■ **Exercise details**: Please go through the records below and return every line holding the word "Open".

■ **Task data**:
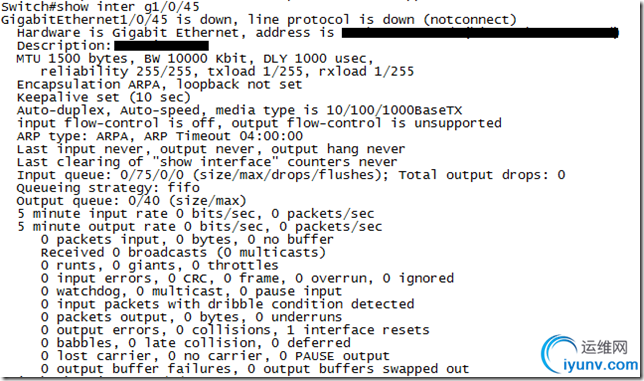The image size is (644, 381).
Task: Click the '5 minute input rate' line
Action: (196, 213)
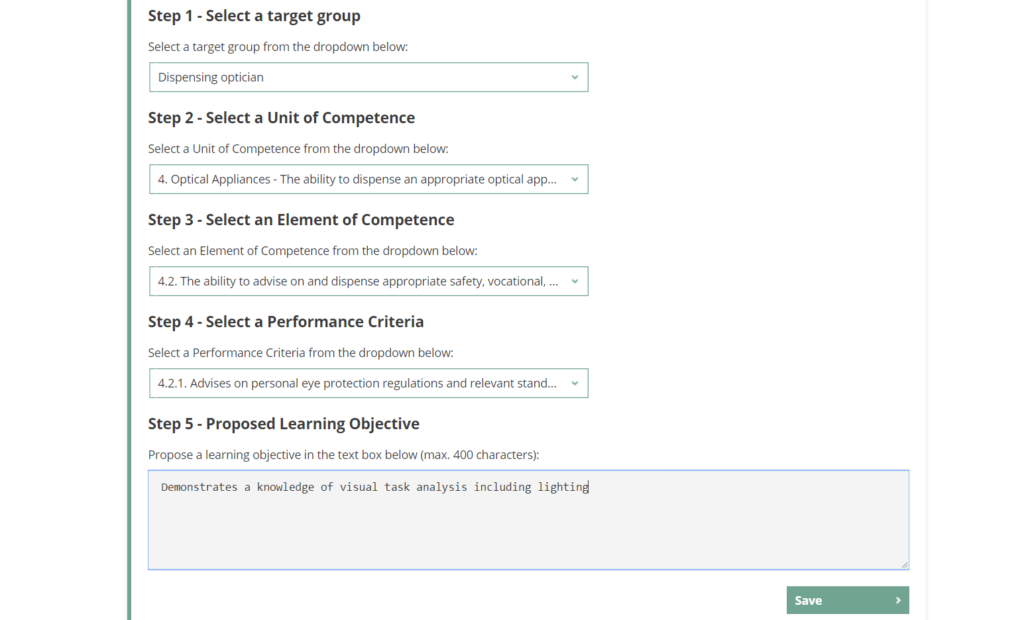Click the 'Select a Performance Criteria from the dropdown' label

point(300,352)
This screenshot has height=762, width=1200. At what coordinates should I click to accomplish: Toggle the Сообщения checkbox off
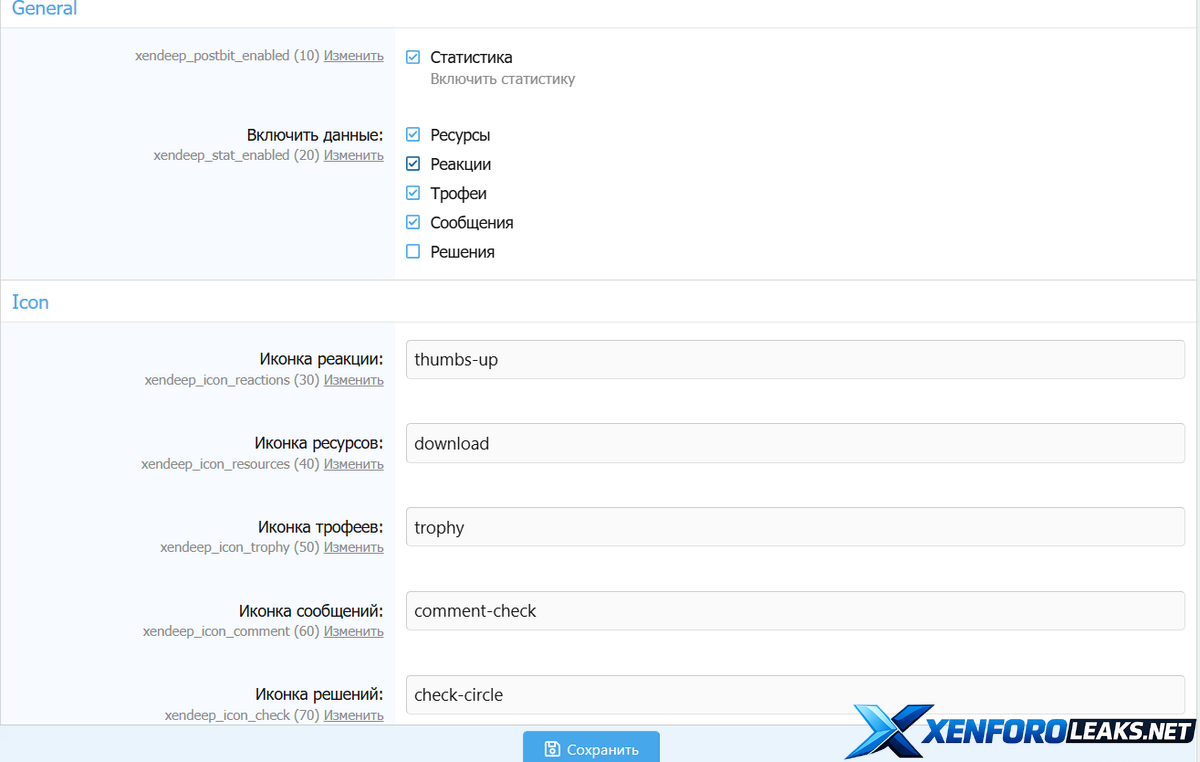(x=413, y=222)
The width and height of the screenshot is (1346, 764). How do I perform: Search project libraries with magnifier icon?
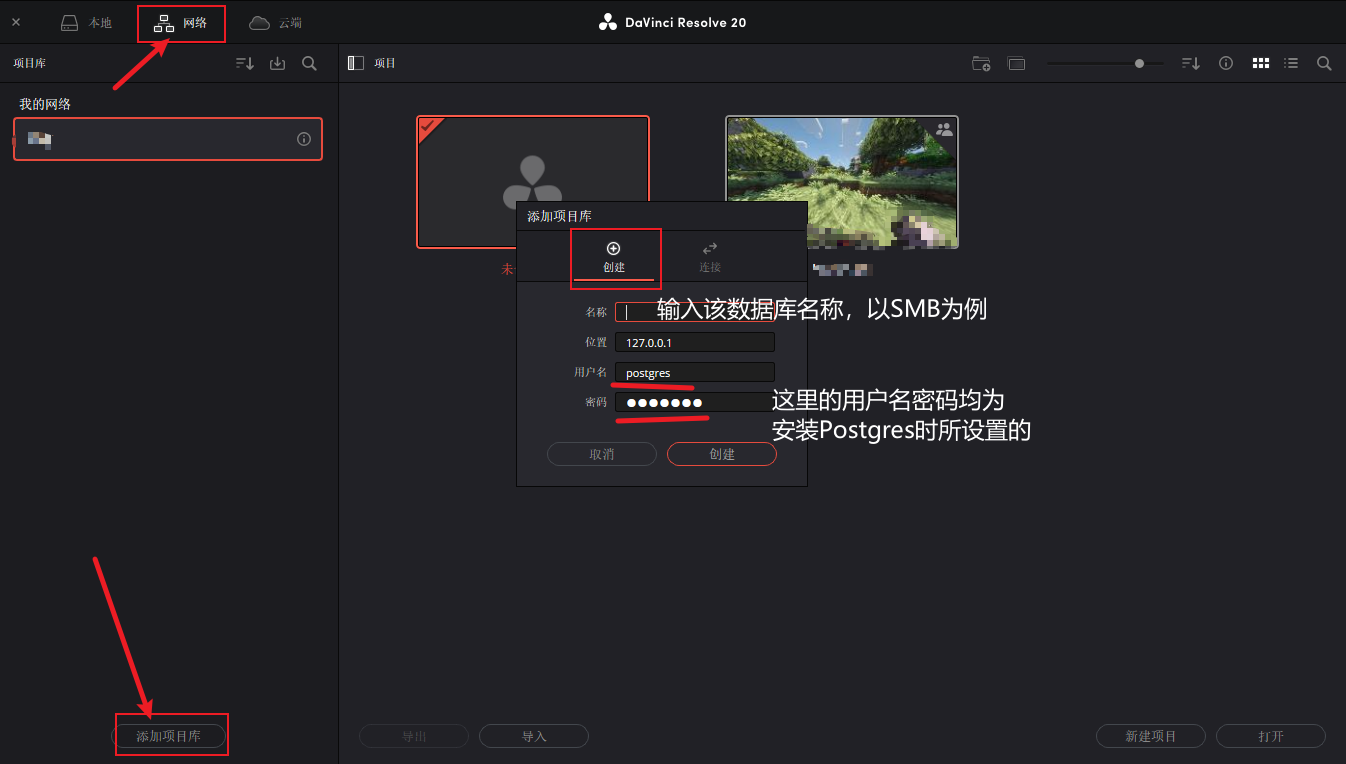[310, 63]
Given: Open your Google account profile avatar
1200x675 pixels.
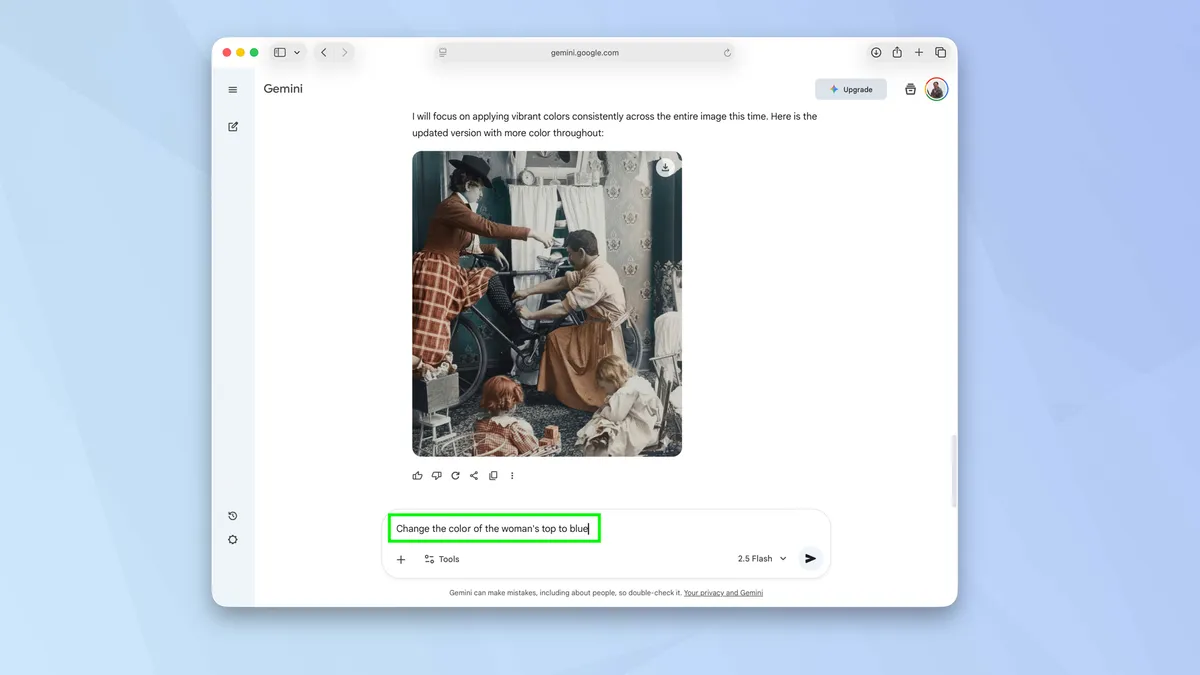Looking at the screenshot, I should [x=936, y=89].
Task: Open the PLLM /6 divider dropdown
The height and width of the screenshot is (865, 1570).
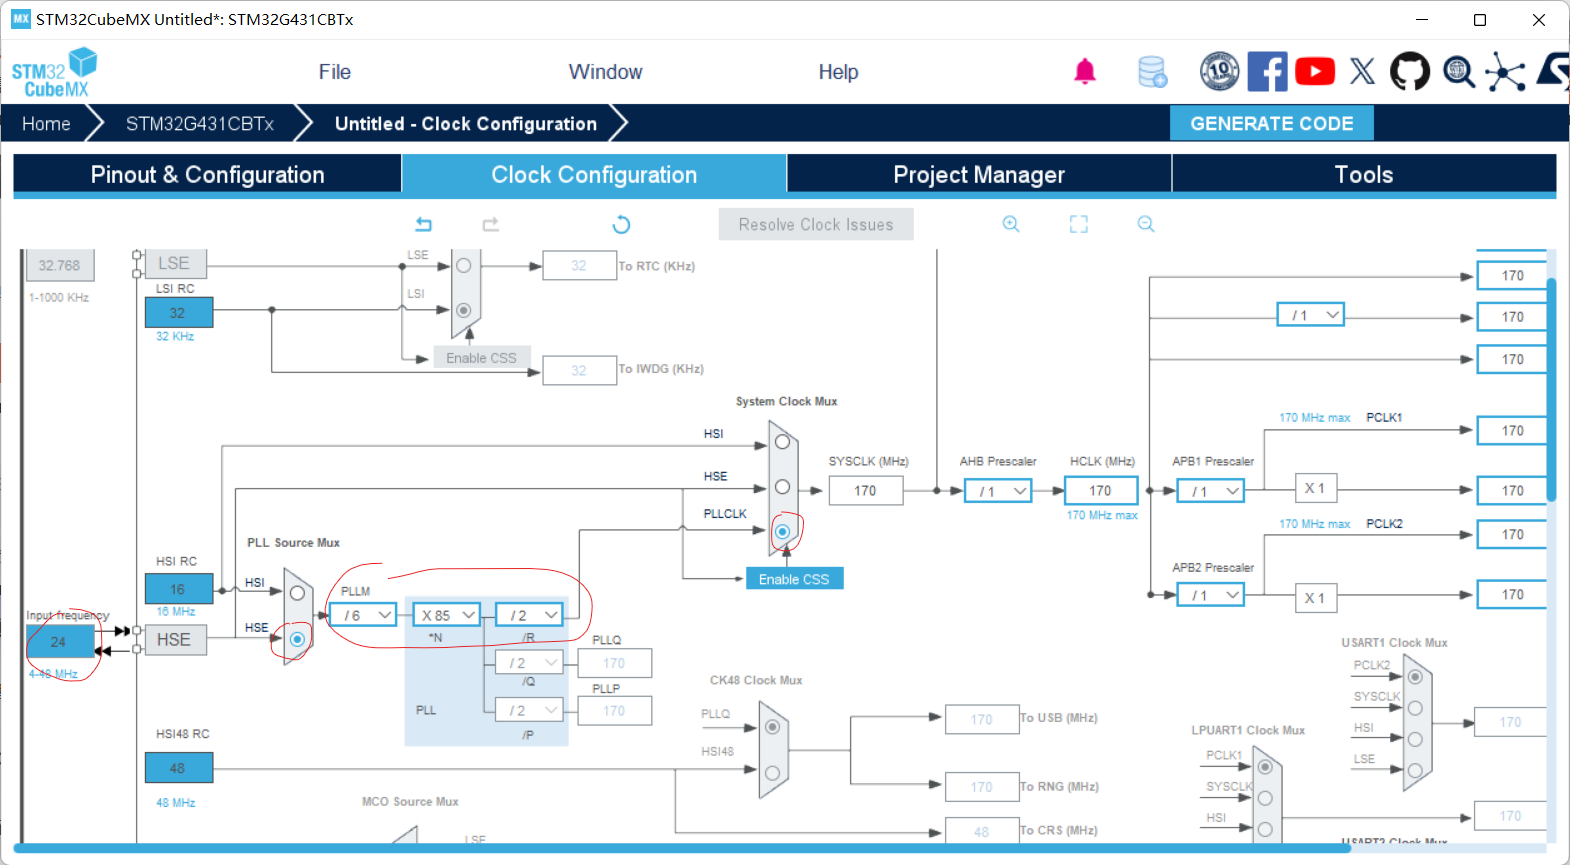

■ **Answer to the exercise**:
Given: Open your Google account profile avatar
Task: Open the PLLM /6 divider dropdown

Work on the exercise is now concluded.